Now i have 3 tables which are:

CREATE TABLE IF NOT EXISTS experience(
   experience_id int(11) NOT NULL AUTO_INCREMENT,
   salarie_id int(11),
   consultant_id int(11),
   post varchar(255),
   entreprise_name varchar(255),
   start_time varchar(255),
   end_time varchar(255),
   description varchar(10000),
   PRIMARY KEY(experience_id)
 );
CREATE TABLE IF NOT EXISTS salarie(
   salarie_id int(11) NOT NULL AUTO_INCREMENT,
   name varchar(255),
   ...,
   PRIMARY KEY(salarie_id)
 );
CREATE TABLE  IF NOT EXISTS consultant(
   consultant_id int(11) NOT NULL AUTO_INCREMENT,
   nom varchar(255), 
   ...,
   PRIMARY KEY(consultant_id)
 );

The context: A salarie can have several experiences and a consultant can have several experiences.

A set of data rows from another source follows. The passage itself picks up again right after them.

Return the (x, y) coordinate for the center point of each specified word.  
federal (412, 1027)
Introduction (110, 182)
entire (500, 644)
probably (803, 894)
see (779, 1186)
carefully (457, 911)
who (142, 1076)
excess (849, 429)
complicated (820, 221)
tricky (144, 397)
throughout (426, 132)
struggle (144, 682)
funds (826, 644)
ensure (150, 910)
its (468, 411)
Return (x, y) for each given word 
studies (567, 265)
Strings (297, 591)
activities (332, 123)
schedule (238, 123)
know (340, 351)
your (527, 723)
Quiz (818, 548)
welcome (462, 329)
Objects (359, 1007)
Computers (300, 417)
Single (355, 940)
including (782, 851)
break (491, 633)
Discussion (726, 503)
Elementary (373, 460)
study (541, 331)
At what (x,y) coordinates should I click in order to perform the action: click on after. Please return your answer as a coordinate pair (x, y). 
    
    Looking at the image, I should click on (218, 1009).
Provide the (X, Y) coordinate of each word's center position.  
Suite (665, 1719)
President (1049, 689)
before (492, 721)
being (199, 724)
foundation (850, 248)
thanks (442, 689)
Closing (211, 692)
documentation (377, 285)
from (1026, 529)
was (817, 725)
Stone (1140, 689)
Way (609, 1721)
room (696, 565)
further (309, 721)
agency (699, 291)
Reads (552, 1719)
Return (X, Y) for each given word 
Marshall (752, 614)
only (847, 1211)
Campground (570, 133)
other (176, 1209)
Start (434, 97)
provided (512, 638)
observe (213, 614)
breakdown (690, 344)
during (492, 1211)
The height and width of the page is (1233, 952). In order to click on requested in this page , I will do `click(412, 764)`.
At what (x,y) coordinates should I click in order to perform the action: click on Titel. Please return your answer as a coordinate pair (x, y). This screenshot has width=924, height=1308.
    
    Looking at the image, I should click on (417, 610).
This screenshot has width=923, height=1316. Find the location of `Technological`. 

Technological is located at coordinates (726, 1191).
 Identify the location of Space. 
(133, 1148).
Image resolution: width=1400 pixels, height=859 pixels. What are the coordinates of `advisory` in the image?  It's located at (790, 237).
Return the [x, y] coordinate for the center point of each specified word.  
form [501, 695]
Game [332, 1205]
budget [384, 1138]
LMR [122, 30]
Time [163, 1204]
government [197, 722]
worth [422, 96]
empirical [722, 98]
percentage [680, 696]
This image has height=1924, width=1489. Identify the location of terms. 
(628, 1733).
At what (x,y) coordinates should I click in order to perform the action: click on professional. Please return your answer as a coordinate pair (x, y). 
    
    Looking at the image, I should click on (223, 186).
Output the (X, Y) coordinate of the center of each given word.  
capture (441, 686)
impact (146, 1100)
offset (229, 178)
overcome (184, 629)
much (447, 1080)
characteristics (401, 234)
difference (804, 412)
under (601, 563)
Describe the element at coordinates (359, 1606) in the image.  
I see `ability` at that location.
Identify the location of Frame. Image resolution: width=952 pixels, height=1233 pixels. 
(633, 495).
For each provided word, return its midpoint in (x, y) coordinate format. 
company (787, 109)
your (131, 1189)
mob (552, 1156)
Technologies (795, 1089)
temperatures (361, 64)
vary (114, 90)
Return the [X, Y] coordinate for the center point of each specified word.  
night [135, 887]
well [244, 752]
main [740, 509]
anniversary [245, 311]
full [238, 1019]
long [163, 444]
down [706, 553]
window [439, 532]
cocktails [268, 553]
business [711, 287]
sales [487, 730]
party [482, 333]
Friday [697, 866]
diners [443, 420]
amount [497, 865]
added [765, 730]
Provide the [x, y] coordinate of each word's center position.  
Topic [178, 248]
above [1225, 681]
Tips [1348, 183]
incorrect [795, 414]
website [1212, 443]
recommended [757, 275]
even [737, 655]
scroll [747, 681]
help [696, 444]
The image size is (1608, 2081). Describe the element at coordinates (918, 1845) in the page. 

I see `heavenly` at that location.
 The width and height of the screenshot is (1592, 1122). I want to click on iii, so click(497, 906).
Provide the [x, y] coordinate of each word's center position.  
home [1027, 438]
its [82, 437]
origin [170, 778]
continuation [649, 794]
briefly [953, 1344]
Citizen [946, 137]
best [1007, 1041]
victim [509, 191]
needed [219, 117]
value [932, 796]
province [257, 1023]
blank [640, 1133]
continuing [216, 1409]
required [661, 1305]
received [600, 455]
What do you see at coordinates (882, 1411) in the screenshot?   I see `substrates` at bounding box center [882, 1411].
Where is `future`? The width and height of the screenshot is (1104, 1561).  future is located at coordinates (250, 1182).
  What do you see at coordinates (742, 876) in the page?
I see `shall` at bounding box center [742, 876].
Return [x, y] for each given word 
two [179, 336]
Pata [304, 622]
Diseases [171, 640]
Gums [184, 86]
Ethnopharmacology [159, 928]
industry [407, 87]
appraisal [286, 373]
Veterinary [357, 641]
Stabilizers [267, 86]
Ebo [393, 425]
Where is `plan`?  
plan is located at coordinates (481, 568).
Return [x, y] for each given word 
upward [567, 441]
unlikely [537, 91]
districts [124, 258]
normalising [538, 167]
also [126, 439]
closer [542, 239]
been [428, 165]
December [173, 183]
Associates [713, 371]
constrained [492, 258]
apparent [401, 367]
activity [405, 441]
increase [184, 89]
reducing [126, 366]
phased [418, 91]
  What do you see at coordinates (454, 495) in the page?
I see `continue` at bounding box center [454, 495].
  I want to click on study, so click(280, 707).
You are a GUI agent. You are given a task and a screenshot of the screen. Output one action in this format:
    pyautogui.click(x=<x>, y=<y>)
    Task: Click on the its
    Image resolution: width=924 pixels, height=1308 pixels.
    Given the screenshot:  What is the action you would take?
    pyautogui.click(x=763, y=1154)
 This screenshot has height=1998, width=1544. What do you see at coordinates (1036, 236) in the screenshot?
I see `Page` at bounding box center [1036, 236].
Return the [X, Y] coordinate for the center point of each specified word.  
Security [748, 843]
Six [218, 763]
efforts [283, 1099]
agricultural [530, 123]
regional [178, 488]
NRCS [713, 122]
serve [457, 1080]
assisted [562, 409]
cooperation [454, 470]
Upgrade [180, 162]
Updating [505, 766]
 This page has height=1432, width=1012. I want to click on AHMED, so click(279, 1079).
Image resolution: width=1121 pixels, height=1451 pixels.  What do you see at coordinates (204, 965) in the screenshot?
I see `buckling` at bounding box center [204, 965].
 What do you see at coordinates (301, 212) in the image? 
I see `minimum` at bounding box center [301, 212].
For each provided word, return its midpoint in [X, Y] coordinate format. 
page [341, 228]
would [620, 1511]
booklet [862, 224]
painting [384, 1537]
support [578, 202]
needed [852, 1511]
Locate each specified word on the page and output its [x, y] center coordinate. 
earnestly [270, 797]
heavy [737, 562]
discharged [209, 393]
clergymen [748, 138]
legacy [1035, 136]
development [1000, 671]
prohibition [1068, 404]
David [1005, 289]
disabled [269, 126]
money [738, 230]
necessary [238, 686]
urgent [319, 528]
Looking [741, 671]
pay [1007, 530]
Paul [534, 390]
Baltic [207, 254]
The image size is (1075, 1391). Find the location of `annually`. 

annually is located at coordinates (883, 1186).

But salarie and consultant are different functions. I don't think i should combine the two tables.

I think it's one-to-many relationship. Because one consultant/salarie can have as many as experiences, and one experience only belongs to one consultant/salarie. Am I right?

But I think the table experience shouldn't contain columns salarie_id int(11) and consultant_id int(11), at the same time.

What about the following designing?

CREATE TABLE IF NOT EXISTS consultant{
    c_id int(10) NOT NULL AUTO_INCREMENT,
    post varchar(255),
    entreprise_name varchar(255),
    start_time varchar(255),
    end_time varchar(255),
    description varchar(10000),
    primary key(c_id)
}

CREATE TABLE IF NOT EXISTS salarie{
    s_id int(10) NOT NULL AUTO_INCREMENT,
    ...,
    primary key(s_id)
}    
 CREATE TABLE IF NOT EXISTS experience{ 
    e_id int(10) NOT NULL AUTO_INCREMENT,
    ...,
    primary key(e_id)
}

CREATE TABLE IF NOT EXISTS  salarie_experience{
    se_id int(10) NOT NULL AUTO_INCREMENT,
    s_id int(10),
    e_id int(10),
    primary key(se_id),
    foreign key(s_id) references salarie(s_id) on delete cascade,
    foreign key(e_id) references experience(e_id) on delete cascade
}    
CREATE TABLE IF NOT EXISTS consultant_experience
    ce_id NOT NULL AUTO_INCREMENT,
    c_id int(10),
    e_id int(10),
    primary key(ce_id),
    foreign key(c_id) references consultant(c_id) on delete cascade,
    foreign key(e_id) references experience(e_id) on delete cascade
}

Thanks a lot.

Recommended Answers

All 3 Replies

You are going down the right path with your alternate idea. If a consultant can have multiple experiences and an experience can have multiple consultants, then you have a many-to-many relationship between consultants and experiences, and you would express that relationship in the form of a matching table. The same would be true if your "salarie" table has the same many-to-many relationship with experience.

You are going down the right path with your alternate idea. If a consultant can have multiple experiences and an experience can have multiple consultants, then you have a many-to-many relationship between consultants and experiences, and you would express that relationship in the form of a matching table. The same would be true if your "salarie" table has the same many-to-many relationship with experience.

Thanks, in the context, an experience only belongs to one consultant or salarie.

So, am i right ?

Thanks, in the context, an experience only belongs to one consultant or salarie.

So, am i right ?

If the experience only belongs to one "consultant" and one "salarie", then it sounds like the many-to-many relationship is between consultants and salaries and the experience table is the matching table between the two, meaning you should leave well enough alone. There is no need to split the table design further.

Or is it the case that experience as it relates to consultants is completely, wholly unrelated to experience as it relates to salaries? Meaning they might as well be different entities altogether? If so, then you should split the experience table into two seperate tables, one for consultants and one for salaries.

It really comes down to what your business rules happen to be.